How far have we gone in Generative Image Restoration? A study on its capability, limitations and evaluation practices

TL;DR

A large-scale study grounded in a new multi-dimensional evaluation pipeline that assesses models on detail, sharpness, semantic correctness, and overall quality, and uncovers a key evolution in failure modes that signifies a paradigm shift for the perception-oriented low-level vision field.

Abstract

Generative Image Restoration (GIR) has achieved impressive perceptual realism, but how far have its practical capabilities truly advanced compared with previous methods? To answer this, we present a large-scale study grounded in a new multi-dimensional evaluation pipeline that assesses models on detail, sharpness, semantic correctness, and overall quality. Our analysis covers diverse architectures, including diffusion-based, GAN-based, PSNR-oriented, and general-purpose generation models, revealing critical performance disparities.

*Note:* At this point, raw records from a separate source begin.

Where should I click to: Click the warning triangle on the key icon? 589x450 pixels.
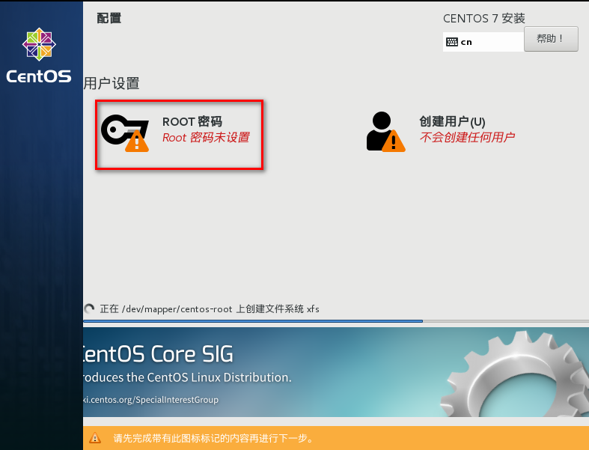(x=136, y=141)
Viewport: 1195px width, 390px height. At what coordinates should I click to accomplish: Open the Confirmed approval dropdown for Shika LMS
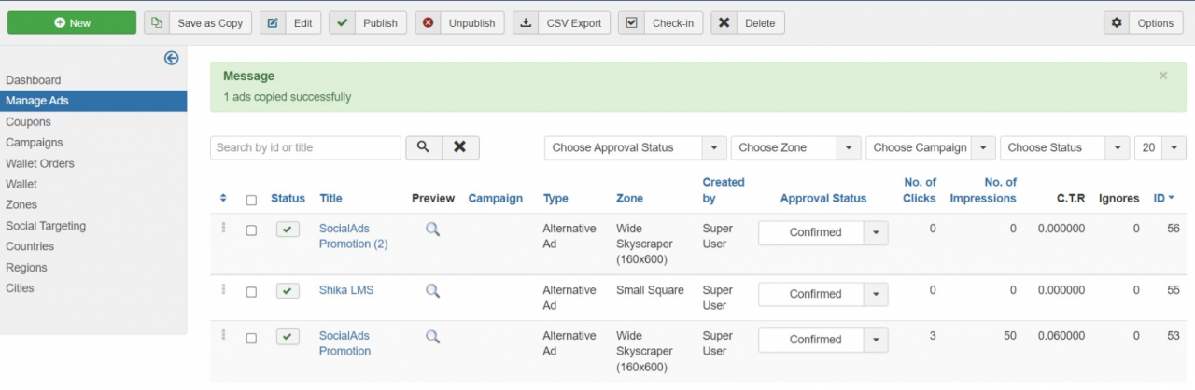[x=875, y=294]
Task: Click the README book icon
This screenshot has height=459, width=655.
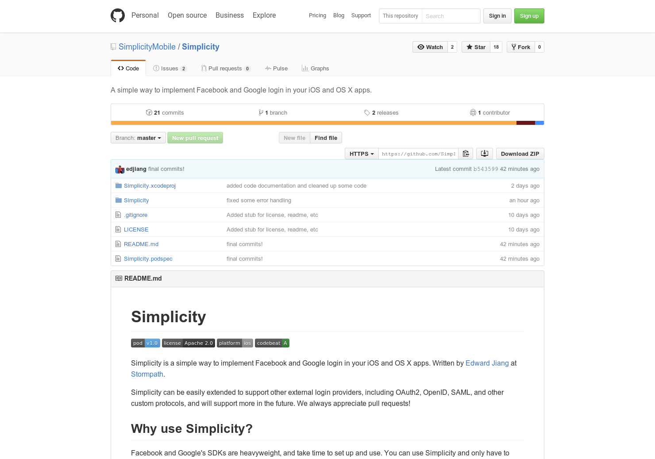Action: tap(119, 278)
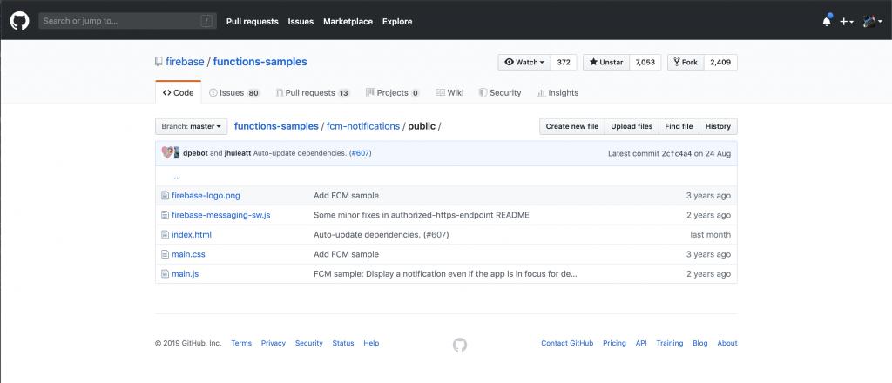Open the user avatar menu
This screenshot has height=383, width=892.
tap(873, 22)
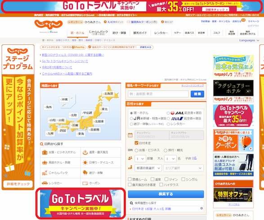Click the sun icon for 日帰り・デイユース
264x220 pixels.
pyautogui.click(x=85, y=163)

Furthermore, our analysis uncovers a key evolution in failure modes that signifies a paradigm shift for the perception-oriented low-level vision field. The central challenge is evolving from the previous problem of detail scarcity (under-generation) to the new frontier of detail quality and semantic control (preventing over-generation). We also leverage our benchmark to train a new IQA model that better aligns with human perceptual judgments. Ultimately, this work provides a systematic study of modern generative image restoration models, offering crucial insights that redefine our understanding of their true state and chart a course for future development.

Figures (40)

• Figure 1: Overview of the proposed dataset composition across Semantic and Degradation dimensions. The semantic categories (left) cover diverse visual contents to reveal the perceptual and structural challenges faced by generative restoration models. The degradation categories (right) reflect real-world conditions where restoration models are typically applied.
• Figure 2: Distribution of annotated total scores across semantic scene groups. The horizontal width of each box indicates the percentage of samples within each score interval. The light gray region indicates low overall scores, representing generally unacceptable results.
• Figure 3: Detail and sharpness score distributions across semantic scenes. The width of each box corresponds to the percentage of samples. The red line indicates the balance point; scores above it (Over $\uparrow$) denote over-generation, and scores below it (Less $\downarrow$) denote under-generation.
• Figure 4: Illustration of our annotation criteria. The rows (top to bottom) indicate: Detail (under-generated [-2] to over-generated [+2]), Sharpness (blurred [-2] to over-sharpened [+2]), and Semantic correctness (severe failure [0] to fully consistent [4]).
• Figure 5: Distribution of semantic consistency scores across scenes. Box widths represent the sample percentage at each score. The light gray region marks unacceptable results.